That’s why we always recommend our Superior Ceremonial Matcha or Organic Ceremonial Matcha blends for people new to matcha. They are beginner friendly blends that will allow someone new to slowly ease into matcha and gain an understanding of the nuanced flavors.
What good matcha should taste like
The matcha taste descriptions above are characteristic of good matcha. A skilled tea master will create matcha blends that are balanced, such that there is no one dominating taste that will overpower everything else. The taste will transition gradually and softly, into a pleasant aftertaste.
In summary, good matcha should always have a smooth mouthfeel. Any initial bitterness should be subtle and blend gently with the taste receptors on your tongue. This should be followed by a slow, lingering after taste that starts with a light sweetness but ends in a nuanced, almost savory note.
What bad matcha will taste like
A bad matcha tends to be unbalanced with a dominant matcha flavor that is so potent that it tastes unpleasant. This usually means that the matcha is too bitter or astringent. The texture could also be unpleasant. However, do note that how you prepare matcha greatly affects its taste. In our experience, roughly a third of “bad” matcha experiences are due to improper preparation or storage.
Something that most are unaware of is that “bitterness” or “astringency” in matcha lexicon does not automatically make a matcha bad. Ultimately, it depends on how the tea master has managed to blend in these bitter / astringent flavors to create something that is altogether pleasing.
While lost to the English language, the Japanese language contains terms that describe the good and bad of each taste.
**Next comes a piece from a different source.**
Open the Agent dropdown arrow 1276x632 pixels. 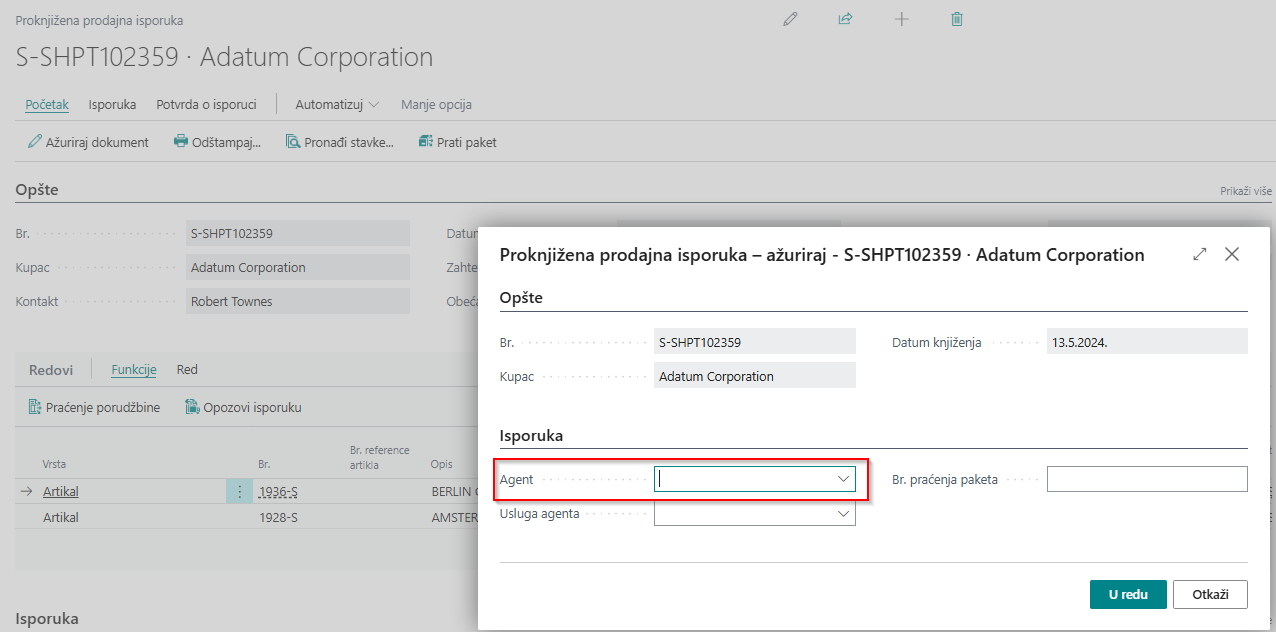pyautogui.click(x=843, y=479)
For example, there is “good bitterness” and “bad bitterness”. Whereas in English, a “bitter” taste is almost universally negative and such nuance is lost. One example of “good bitterness” is found in our Superior Ceremonial Matcha. It starts out quite intense but may not be suitable for those who prefer a much milder taste, like the Cold Brew Jade Matcha.
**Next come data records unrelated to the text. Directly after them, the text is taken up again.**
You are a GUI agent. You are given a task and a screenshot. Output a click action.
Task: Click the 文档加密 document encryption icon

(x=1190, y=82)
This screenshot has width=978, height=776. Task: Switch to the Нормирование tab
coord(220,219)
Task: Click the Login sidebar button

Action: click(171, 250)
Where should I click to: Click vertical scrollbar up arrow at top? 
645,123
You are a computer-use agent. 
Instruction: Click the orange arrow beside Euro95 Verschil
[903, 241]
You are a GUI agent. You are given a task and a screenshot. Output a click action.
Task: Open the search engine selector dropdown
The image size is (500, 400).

If your matcha tastes bad, how do you make it taste better?
If your matcha tastes bad, the most common reason is that you have bought the wrong “grade” of matcha. . To simplify things, there are two general types of matcha grades loosely referred to as “ceremonial grade matcha” and “culinary grade matcha” outside of Japan. The idea is that ceremonial grade matcha is most suitable for drinking, while culinary grade matcha is usually best used in cooking or baking recipes.
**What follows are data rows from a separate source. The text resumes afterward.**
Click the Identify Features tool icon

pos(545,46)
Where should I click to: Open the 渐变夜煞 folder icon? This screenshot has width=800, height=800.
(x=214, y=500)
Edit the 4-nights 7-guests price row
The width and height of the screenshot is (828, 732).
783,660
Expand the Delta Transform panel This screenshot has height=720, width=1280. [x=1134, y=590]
If you are interested in knowing how to differentiate between various grades of matcha and obtain a more nuanced understanding on the difference between “culinary grade” and “ceremonial grade” matcha, we have a full written article here.
Besides choosing good quality matcha, the way you prepare your matcha is equally important as it affects its taste greatly. If you feel underwhelmed by the taste of your matcha, you may want to look into these common issues that may have contributed to the poor experience.
While most people are used to making tea with boiling water, this may not be the case for matcha. Avoid using boiling water when making matcha as it causes the matcha to become bitter. The best temperature is usually specific to the blend of matcha, but a good rule of thumb is to use 176F (80C) water.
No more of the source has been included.